We built this instead of going with the existing RedCarpet Markdown implementation for a number of reasons:

  • From time to time users who are using the current Markdown formatter ask for a spec / formal list of all supported features. No such thing exists for RedCarpet. There is CommonMark but RedCarpet isn't going to support it in the short to medium term (see next point).
  • The future development of RedCarpet is uncertain. Few excerpts from a GitHub issue , a year ago:

Commonmark won't be supported anytime soon

and

A general message about the project for people skimming this thread: I'm sorry Redcarpet isn't really active anymore but my resources are pretty limited since I'm committed to other open source projects and still a student. Feel free to use any existing alternative ; this project isn't the great tool it used to be when it was maintained by Vicent.

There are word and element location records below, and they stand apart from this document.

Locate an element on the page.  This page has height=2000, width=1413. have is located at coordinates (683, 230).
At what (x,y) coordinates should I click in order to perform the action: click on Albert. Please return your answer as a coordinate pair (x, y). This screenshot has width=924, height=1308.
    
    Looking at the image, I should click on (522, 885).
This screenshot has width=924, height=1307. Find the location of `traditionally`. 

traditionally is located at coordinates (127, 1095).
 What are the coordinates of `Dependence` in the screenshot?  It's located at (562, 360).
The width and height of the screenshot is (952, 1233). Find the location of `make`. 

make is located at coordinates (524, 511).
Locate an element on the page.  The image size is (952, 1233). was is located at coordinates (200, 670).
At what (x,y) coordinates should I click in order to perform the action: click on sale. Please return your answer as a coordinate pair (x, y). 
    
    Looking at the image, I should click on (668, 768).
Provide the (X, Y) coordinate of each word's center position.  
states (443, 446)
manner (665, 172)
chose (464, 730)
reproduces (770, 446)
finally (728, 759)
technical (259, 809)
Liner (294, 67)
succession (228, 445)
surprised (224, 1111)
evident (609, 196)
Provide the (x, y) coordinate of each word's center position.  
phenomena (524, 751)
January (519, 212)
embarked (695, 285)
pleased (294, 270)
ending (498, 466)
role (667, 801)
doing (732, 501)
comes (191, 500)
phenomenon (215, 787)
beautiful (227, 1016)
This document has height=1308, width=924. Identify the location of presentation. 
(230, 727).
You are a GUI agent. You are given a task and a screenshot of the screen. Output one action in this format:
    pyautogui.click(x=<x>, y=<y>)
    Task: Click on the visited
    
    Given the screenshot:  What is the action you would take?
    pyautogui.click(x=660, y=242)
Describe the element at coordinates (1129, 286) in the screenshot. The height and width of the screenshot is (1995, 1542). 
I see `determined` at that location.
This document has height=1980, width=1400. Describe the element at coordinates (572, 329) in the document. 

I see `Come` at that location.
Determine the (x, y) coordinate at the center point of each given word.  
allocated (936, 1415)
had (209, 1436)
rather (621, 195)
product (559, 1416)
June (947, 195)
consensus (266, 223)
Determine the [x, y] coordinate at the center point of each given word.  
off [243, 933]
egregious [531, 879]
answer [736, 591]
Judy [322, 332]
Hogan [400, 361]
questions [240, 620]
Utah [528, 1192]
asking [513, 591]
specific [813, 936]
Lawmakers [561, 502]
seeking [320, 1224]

  • With CommonMark evolving as a Markdown spec that is supported by many implementations and endorsed by organizations like Gitlab and GitHub (which both did the switch from RedCarpet to CommonMarker a while ago), it quickly becomes what users expect when they hear 'Markdown'.
  • Migrating existing Textile content is a bit easier since Pandoc has a dedicated Github Flavored Markdown writer module.
  • The HTML pipeline approach encourages splitting up the formatting process into it's different aspects (html generation, sanitizing, syntax highlighting etc) which allows for better testability and has potential for future re-use of components with other text formatters. Further, HTML pipeline filters work on actual DOM nodes, making tasks like adding classes to links etc much more straight forward and less prone to bugs than doing so with regular expressions.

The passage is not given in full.